ECLI:NL:HR:2002:AD6626

Hoge Raad

Datum uitspraak
15 februari 2002
Publicatiedatum
4 april 2013
Zaaknummer
C00/178HR
Instantie
Hoge Raad
Type
Uitspraak
Procedures
  • Cassatie
Rechters
  • C.H.M. Jansen
  • J.B. Fleers
  • P.C. Kop
  • A. Hammerstein
Vindplaatsen
  • Rechtspraak.nl
AI samenvatting door LexboostAutomatisch gegenereerd

Cassatie over vordering tot voorschot op boedelverdeling in kort geding

In deze zaak heeft de vrouw, eiseres tot cassatie, de man, verweerder in cassatie, gedagvaard in kort geding voor de President van de Rechtbank te 's-Hertogenbosch. De vrouw vorderde een voorschot van ƒ 100.000,-- op de boedelverdeling. De man heeft de vordering bestreden en een vordering in reconventie ingesteld, maar deze laatste is in cassatie niet meer van belang. De President heeft op 28 september 1999 de vordering van de vrouw afgewezen. Hierop heeft de vrouw hoger beroep ingesteld bij het Gerechtshof te 's-Hertogenbosch, dat op 4 april 2000 het vonnis van de President heeft bekrachtigd. Tegen dit arrest heeft de vrouw cassatie ingesteld, waarbij de cassatiedagvaarding aan het arrest is gehecht.

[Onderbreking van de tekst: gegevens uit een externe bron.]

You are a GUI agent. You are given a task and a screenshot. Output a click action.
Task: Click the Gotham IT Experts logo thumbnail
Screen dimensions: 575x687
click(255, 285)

De man is niet verschenen in de cassatieprocedure, waarop verstek is verleend. De zaak is door de advocaat van de vrouw toegelicht. De Advocaat-Generaal L. Strikwerda heeft geconcludeerd tot verwerping van het beroep. De Hoge Raad heeft het beroep van de vrouw verworpen en haar in de kosten van het geding in cassatie veroordeeld, die aan de zijde van de man zijn begroot op nihil. De Hoge Raad heeft in zijn uitspraak geen nadere motivering gegeven voor de verwerping van de klachten, aangezien deze niet nopen tot beantwoording van rechtsvragen in het belang van de rechtseenheid of de rechtsontwikkeling.

Uitspraak

15 februari 2002
Eerste Kamer
Nr. C00/178HR
SB
Hoge Raad der Nederlanden
Arrest
in de zaak van:
[De vrouw], wonende te [woonplaats],
EISERES tot cassatie,
advocaat: mr. W.J. Nijland,
t e g e n
[De man], wonende te [woonplaats],
VERWEERDER in cassatie,
niet verschenen.
1. Het geding in feitelijke instanties
Eiseres tot cassatie - verder te noemen: de vrouw - heeft bij exploit van 24 augustus 1999 verweerder in cassatie - verder te noemen: de man - in kort geding gedagvaard voor de President van de Rechtbank te 's-Hertogenbosch en gevorderd de man te veroordelen om binnen één week na betekening van het desbetreffende vonnis aan de vrouw te betalen een bedrag van ƒ 100.000,-- ten titel van voorschot op boedelverdeling.
De man heeft de vordering bestreden en een vordering in reconventie ingesteld, die in cassatie niet meer van be-lang is.
De President heeft bij vonnis in kort geding van 28 september 1999 de vordering afgewezen.
Tegen dit vonnis heeft de vrouw hoger beroep ingesteld bij het Gerechtshof te 's-Hertogenbosch.
Bij arrest van 4 april 2000 heeft het Hof het bestreden vonnis bekrachtigd.
Het arrest van het Hof is aan dit arrest gehecht.
2. Het geding in cassatie
Tegen het arrest van het Hof heeft de vrouw beroep in cassatie ingesteld. De cassatiedagvaarding is aan dit arrest gehecht en maakt daarvan deel uit.
Tegen de niet verschenen man is verstek verleend.
De zaak is voor de vrouw toegelicht door haar advocaat.
De conclusie van de Advocaat-Generaal L. Strikwerda strekt tot verwerping van het beroep.
3. Beoordeling van de middelen
De in de middelen aangevoerde klachten kunnen niet tot cassatie leiden. Zulks behoeft, gezien art. 81 RO, geen nadere motivering nu de klachten niet nopen tot beantwoording van rechtsvragen in het belang van de rechtseenheid of de rechtsontwikkeling.
4. Beslissing
De Hoge Raad:
verwerpt het beroep;
veroordeelt de vrouw in de kosten van het geding in cassatie, tot op deze uitspraak aan de zijde van de man begroot op nihil.
Dit arrest is gewezen door de raadsheren C.H.M. Jansen, als voorzitter, J.B. Fleers en P.C. Kop, en in het openbaar uitgesproken door de raadsheer A. Hammerstein op 15 februari 2002.